Mailed self-administered survey of ICU Directors in Canadian university affiliated hospitals.
Of 29 ICU Directors approached, 29 (100%) participated, representing 44 ICUs and 681 ICU beds across Canada. VTE prophylaxis is primarily determined by individual ICU clinicians (20/29, 69.0%) or with a hematology consultation for challenging patients (9/29, 31.0%). Decisions are usually made on a case-by-case basis (18/29, 62.1%) rather than by preprinted orders (5/29, 17.2%), institutional policies (6/29, 20.7%) or formal practice guidelines (2/29, 6.9%). Unfractionated heparin is the predominant VTE prophylactic strategy (29/29, 100.0%) whereas low molecular weight heparin is used less often, primarily for trauma and orthopedic patients. Use of pneumatic compression devices and thromboembolic stockings is variable. Systematic screening for DVT with lower limb ultrasound once or twice weekly was reported by some ICU Directors (7/29, 24.1%) for specific populations. Ultrasound is the most common diagnostic test for DVT; the reference standard of venography is rarely used.

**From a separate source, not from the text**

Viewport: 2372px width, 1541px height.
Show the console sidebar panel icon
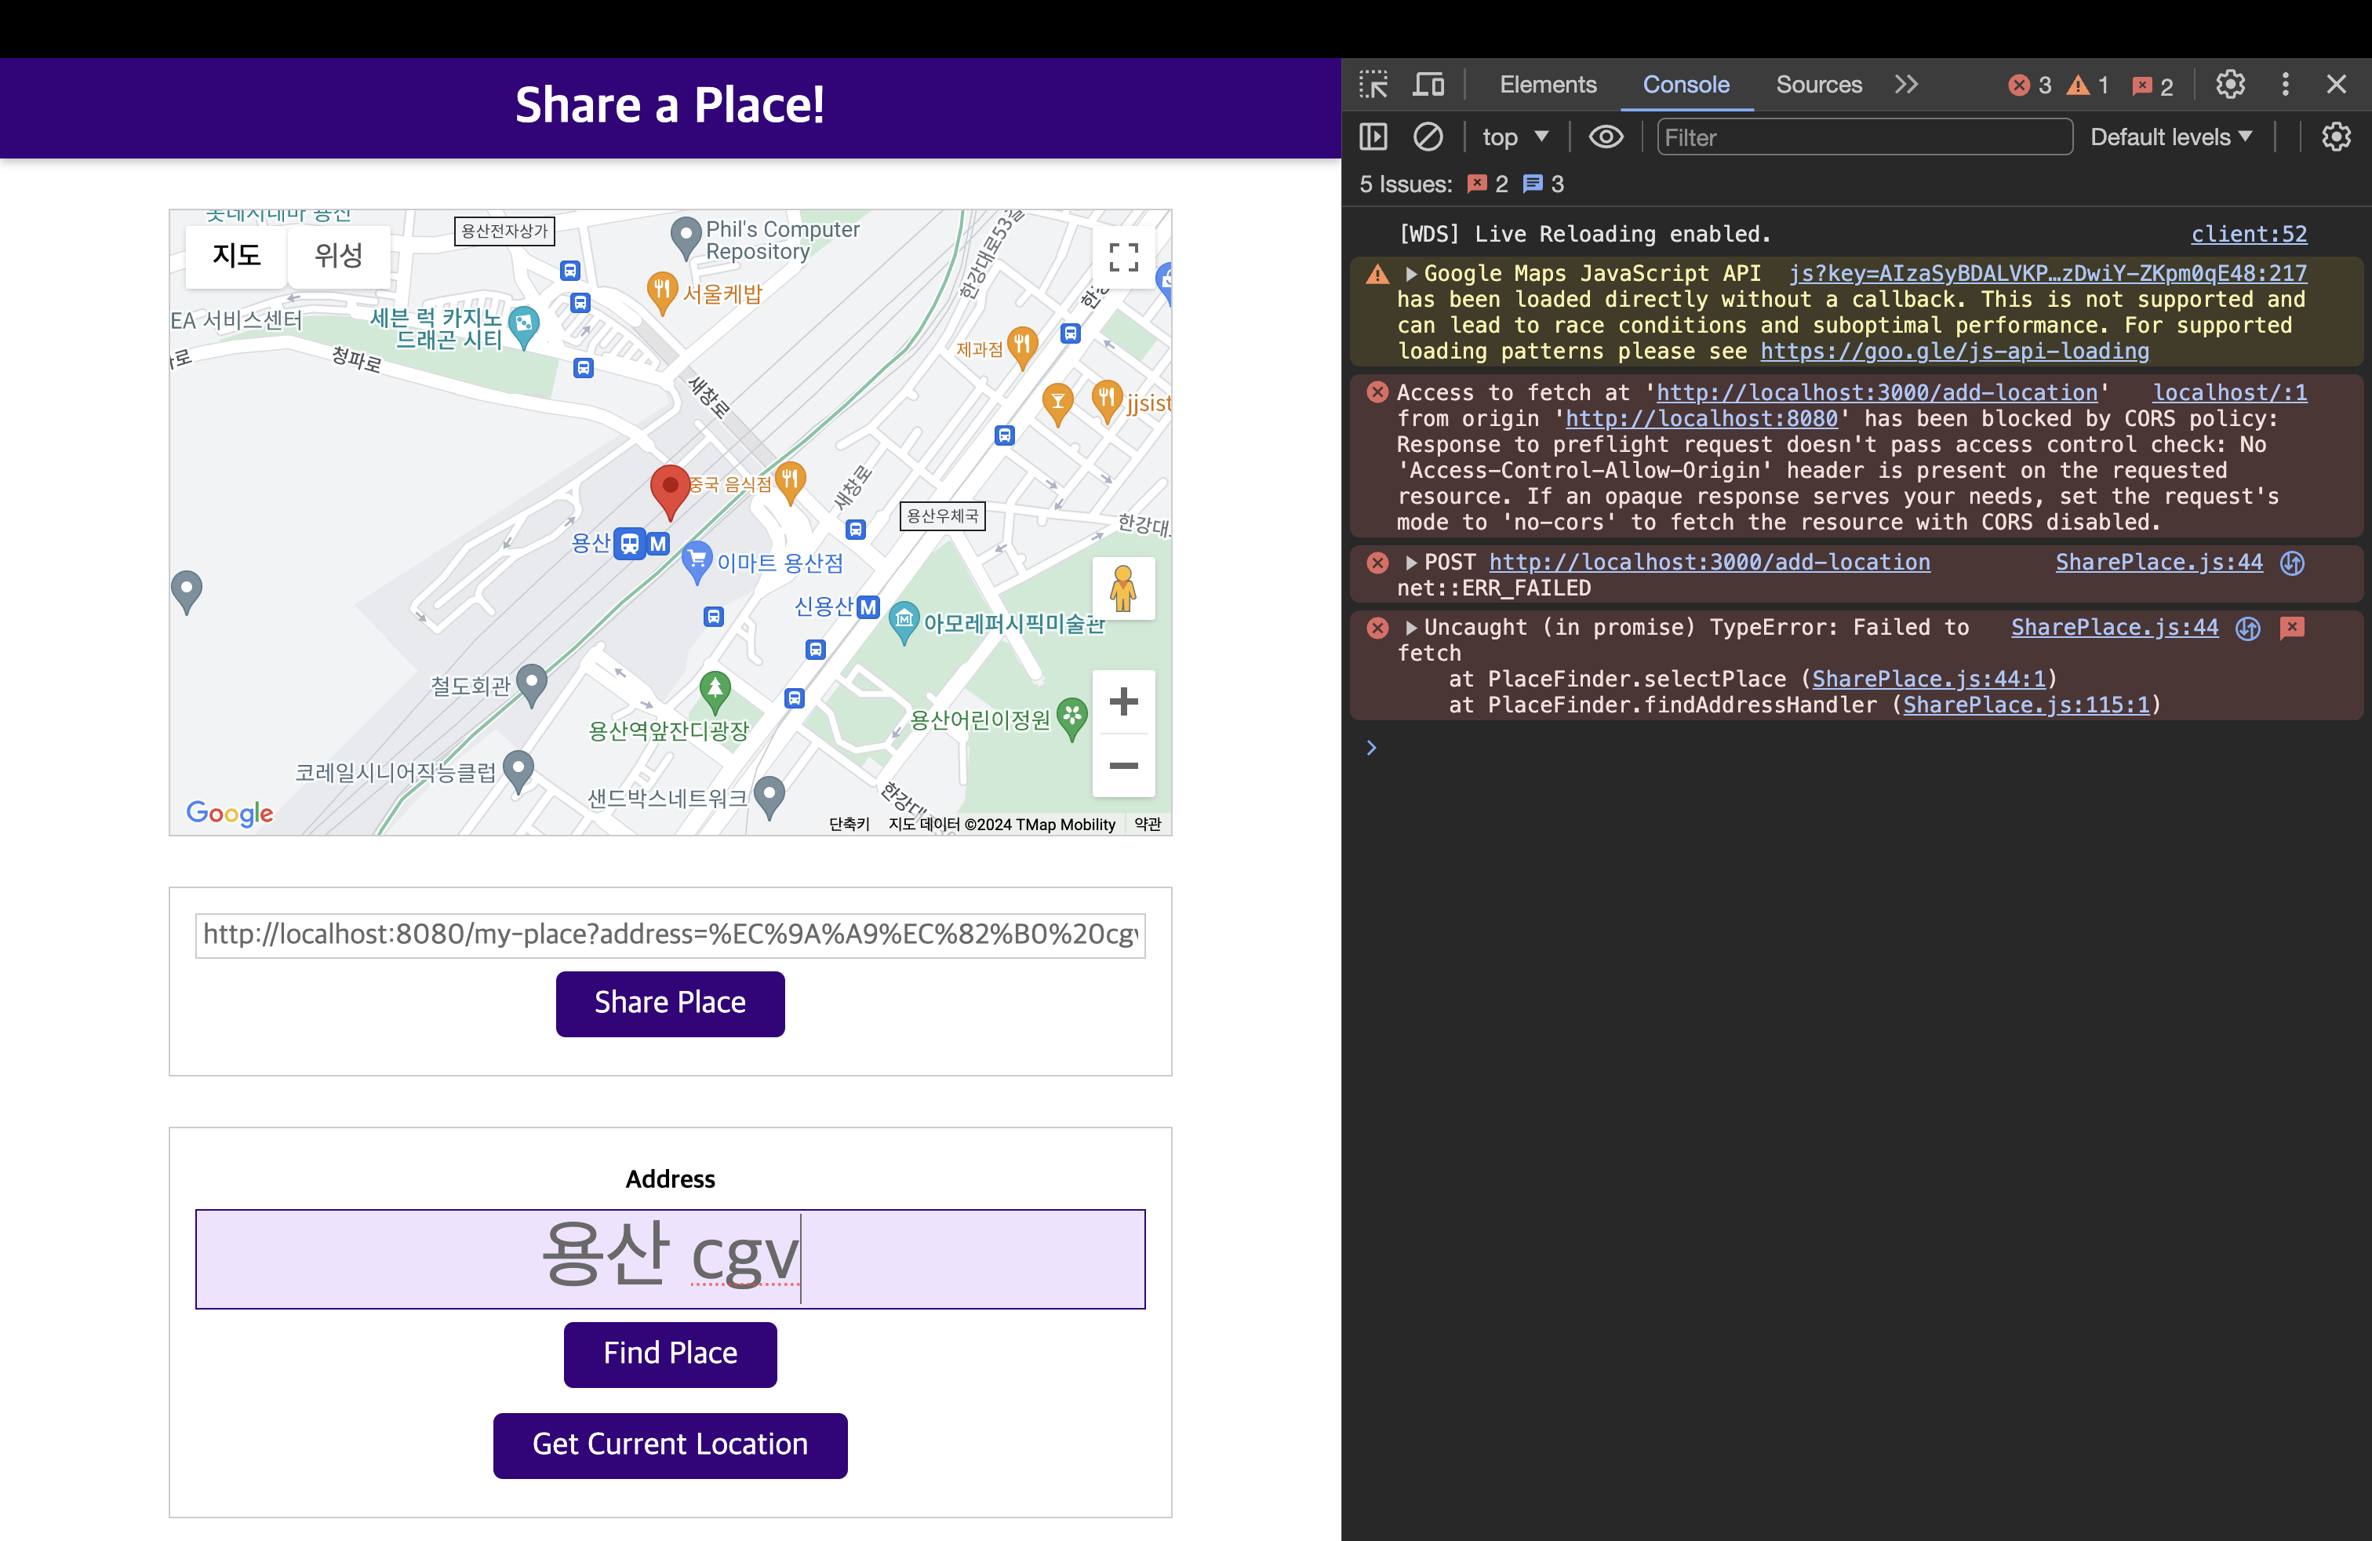[x=1373, y=137]
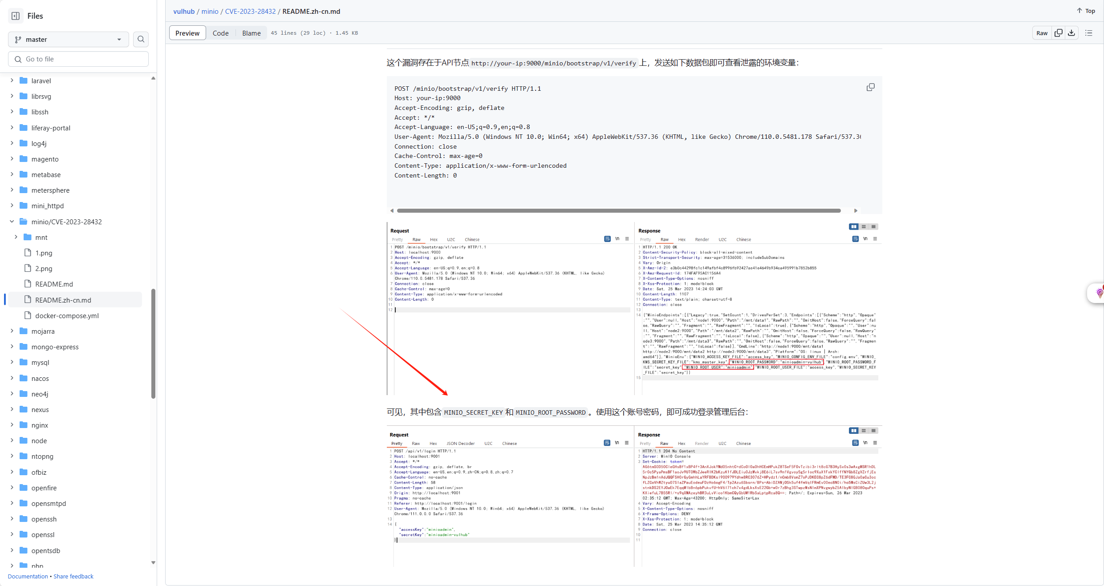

Spiral computed tomography chest scans and ventilation–perfusion scans are used more often than pulmonary angiograms for the diagnosis of PE. ICU Directors recommend further studies in the critically ill population to determine the test properties and risk:benefit ratio of VTE investigations, and the most cost-effective methods of prophylaxis in medical–surgical ICU patients.
Unfractionated subcutaneous heparin is the predominant VTE prophylaxis strategy for critically ill patients, although low molecular weight heparin is prescribed for trauma and orthopedic patients. DVT is most often diagnosed by lower limb ultrasound; however, several different tests are used to diagnose PE. Fundamental research in critically ill patients is needed to help make practice evidence-based.